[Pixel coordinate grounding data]
↓↓↓

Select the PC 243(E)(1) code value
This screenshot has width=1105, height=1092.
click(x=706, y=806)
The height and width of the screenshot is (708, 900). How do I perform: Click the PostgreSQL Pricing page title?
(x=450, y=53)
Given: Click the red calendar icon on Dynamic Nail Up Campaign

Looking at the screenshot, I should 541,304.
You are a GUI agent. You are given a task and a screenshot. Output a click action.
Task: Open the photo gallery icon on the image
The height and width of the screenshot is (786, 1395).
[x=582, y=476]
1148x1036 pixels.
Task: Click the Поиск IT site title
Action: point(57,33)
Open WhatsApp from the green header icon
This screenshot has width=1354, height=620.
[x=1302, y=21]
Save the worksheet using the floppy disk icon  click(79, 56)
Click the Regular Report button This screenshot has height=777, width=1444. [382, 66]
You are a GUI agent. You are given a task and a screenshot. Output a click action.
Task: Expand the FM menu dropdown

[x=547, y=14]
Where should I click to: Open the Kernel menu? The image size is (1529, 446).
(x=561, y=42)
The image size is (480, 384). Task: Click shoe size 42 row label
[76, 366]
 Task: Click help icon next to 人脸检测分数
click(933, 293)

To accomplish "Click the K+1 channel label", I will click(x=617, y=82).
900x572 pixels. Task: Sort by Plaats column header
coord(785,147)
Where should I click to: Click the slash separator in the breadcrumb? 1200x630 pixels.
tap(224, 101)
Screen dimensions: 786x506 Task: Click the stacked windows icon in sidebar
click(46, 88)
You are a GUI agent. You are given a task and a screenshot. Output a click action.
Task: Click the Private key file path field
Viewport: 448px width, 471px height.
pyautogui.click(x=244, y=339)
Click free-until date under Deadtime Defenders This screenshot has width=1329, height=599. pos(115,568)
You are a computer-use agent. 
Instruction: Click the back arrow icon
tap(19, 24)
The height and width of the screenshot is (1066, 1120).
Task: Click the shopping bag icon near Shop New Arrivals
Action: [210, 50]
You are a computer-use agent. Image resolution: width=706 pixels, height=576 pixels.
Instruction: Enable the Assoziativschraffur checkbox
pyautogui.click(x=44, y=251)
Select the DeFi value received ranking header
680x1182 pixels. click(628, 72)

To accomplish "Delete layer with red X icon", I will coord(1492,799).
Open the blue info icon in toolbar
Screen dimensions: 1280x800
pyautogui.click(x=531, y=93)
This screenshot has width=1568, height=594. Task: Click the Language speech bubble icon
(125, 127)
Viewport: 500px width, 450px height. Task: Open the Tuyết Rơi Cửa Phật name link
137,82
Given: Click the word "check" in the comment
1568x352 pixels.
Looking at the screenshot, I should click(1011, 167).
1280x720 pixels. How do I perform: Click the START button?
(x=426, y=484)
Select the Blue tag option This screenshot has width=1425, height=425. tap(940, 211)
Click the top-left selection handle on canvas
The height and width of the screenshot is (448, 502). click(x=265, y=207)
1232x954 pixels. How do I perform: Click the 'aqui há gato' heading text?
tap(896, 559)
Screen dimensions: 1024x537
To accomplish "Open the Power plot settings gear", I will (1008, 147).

↑↑↑

▶ **Exercise details**: I'd like all of the entries written out again exactly as they appear above.

▶ **Result for this task**:
Select the PC 243(E)(1) code value
This screenshot has width=1105, height=1092.
click(x=706, y=806)
The height and width of the screenshot is (708, 900). How do I perform: Click the PostgreSQL Pricing page title?
(x=450, y=53)
Given: Click the red calendar icon on Dynamic Nail Up Campaign

Looking at the screenshot, I should 541,304.
You are a GUI agent. You are given a task and a screenshot. Output a click action.
Task: Open the photo gallery icon on the image
The height and width of the screenshot is (786, 1395).
[x=582, y=476]
1148x1036 pixels.
Task: Click the Поиск IT site title
Action: point(57,33)
Open WhatsApp from the green header icon
This screenshot has width=1354, height=620.
[x=1302, y=21]
Save the worksheet using the floppy disk icon  click(79, 56)
Click the Regular Report button This screenshot has height=777, width=1444. [382, 66]
You are a GUI agent. You are given a task and a screenshot. Output a click action.
Task: Expand the FM menu dropdown

[x=547, y=14]
Where should I click to: Open the Kernel menu? The image size is (1529, 446).
(x=561, y=42)
The image size is (480, 384). Task: Click shoe size 42 row label
[76, 366]
 Task: Click help icon next to 人脸检测分数
click(933, 293)

To accomplish "Click the K+1 channel label", I will click(x=617, y=82).
900x572 pixels. Task: Sort by Plaats column header
coord(785,147)
Where should I click to: Click the slash separator in the breadcrumb? 1200x630 pixels.
tap(224, 101)
Screen dimensions: 786x506 Task: Click the stacked windows icon in sidebar
click(46, 88)
You are a GUI agent. You are given a task and a screenshot. Output a click action.
Task: Click the Private key file path field
Viewport: 448px width, 471px height.
pyautogui.click(x=244, y=339)
Click free-until date under Deadtime Defenders This screenshot has width=1329, height=599. pos(115,568)
You are a computer-use agent. 
Instruction: Click the back arrow icon
tap(19, 24)
The height and width of the screenshot is (1066, 1120).
Task: Click the shopping bag icon near Shop New Arrivals
Action: [210, 50]
You are a computer-use agent. Image resolution: width=706 pixels, height=576 pixels.
Instruction: Enable the Assoziativschraffur checkbox
pyautogui.click(x=44, y=251)
Select the DeFi value received ranking header
680x1182 pixels. click(628, 72)

To accomplish "Delete layer with red X icon", I will coord(1492,799).
Open the blue info icon in toolbar
Screen dimensions: 1280x800
pyautogui.click(x=531, y=93)
This screenshot has width=1568, height=594. Task: Click the Language speech bubble icon
(125, 127)
Viewport: 500px width, 450px height. Task: Open the Tuyết Rơi Cửa Phật name link
137,82
Given: Click the word "check" in the comment
1568x352 pixels.
Looking at the screenshot, I should click(1011, 167).
1280x720 pixels. How do I perform: Click the START button?
(x=426, y=484)
Select the Blue tag option This screenshot has width=1425, height=425. tap(940, 211)
Click the top-left selection handle on canvas
The height and width of the screenshot is (448, 502). click(x=265, y=207)
1232x954 pixels. How do I perform: Click the 'aqui há gato' heading text?
tap(896, 559)
Screen dimensions: 1024x537
To accomplish "Open the Power plot settings gear", I will (1008, 147).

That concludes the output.